A few days ago I pulled a couple of boxes down from our attic, looking for some pictures of old times with old friends. I found a few and was glad to see them. But even better was finding a stack of letters written 33 years ago.
The six months prior to our wedding Gail lived in Portsmouth, VA, her home town and I lived in Lynchburg, VA with my parents while wrapping up my last semester of college. She had finished her college work the previous semester and moved home to work; teaching in an elementary school and to making all the preparations for our wedding.
During those six months we wrote each other almost daily. It was in the dark ages before computers and email and when long distance phone calls were not cheap. Writing letters was still the most cost effective form of communication. It's pretty much a lost art now. First class postage was just 13 cents.
I had forgotten about all the letters. So the last couple of evenings I spent opening the envelopes back up and reading them again for the first time since 1977. It's amazing the details that get lost in the dust of time.

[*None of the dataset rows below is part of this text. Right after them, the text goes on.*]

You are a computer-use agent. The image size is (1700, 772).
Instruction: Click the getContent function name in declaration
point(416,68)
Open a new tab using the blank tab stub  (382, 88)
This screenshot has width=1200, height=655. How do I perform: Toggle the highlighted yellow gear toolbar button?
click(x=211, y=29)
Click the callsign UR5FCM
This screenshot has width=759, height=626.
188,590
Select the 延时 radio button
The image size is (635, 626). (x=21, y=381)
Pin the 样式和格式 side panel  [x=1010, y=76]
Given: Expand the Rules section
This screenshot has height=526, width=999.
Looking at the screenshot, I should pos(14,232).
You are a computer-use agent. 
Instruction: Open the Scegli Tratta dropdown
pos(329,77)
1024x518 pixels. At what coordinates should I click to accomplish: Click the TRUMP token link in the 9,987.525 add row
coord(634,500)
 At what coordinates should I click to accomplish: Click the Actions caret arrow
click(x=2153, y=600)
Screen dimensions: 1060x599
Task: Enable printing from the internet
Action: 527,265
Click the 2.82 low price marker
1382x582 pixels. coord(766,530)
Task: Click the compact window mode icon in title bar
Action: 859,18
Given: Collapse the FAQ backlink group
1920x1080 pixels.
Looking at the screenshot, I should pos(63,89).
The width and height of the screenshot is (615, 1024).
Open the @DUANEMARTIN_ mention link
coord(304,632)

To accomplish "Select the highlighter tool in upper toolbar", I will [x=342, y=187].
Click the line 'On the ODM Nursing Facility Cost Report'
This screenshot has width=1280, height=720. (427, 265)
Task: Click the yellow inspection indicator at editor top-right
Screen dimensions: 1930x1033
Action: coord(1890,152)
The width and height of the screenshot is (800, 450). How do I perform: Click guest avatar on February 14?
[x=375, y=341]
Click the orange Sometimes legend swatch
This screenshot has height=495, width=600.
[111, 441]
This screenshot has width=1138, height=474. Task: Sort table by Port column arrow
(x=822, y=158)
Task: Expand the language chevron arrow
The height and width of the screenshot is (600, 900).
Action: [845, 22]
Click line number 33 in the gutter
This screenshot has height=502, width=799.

When you're married as long as we have been you should be more in love than ever before. I think we are. (She doesn't know that I've been sitting across the room from her while she works on her laptop, mostly just admiring her.) Certainly our love has matured with the years and through the experiences we've had, good and bad.
But I have to admit reading those old letters and reliving the magic of young love has brought more than one smile to my face. And the fact that she still loves me makes me continue to hold her in wonder; even more so now than then, I think.
Now, if I can muster the courage to open up and read the letters I wrote to her. She thought they were wonderful, and she told me so. But I'm afraid I probably sounded pretty goofy.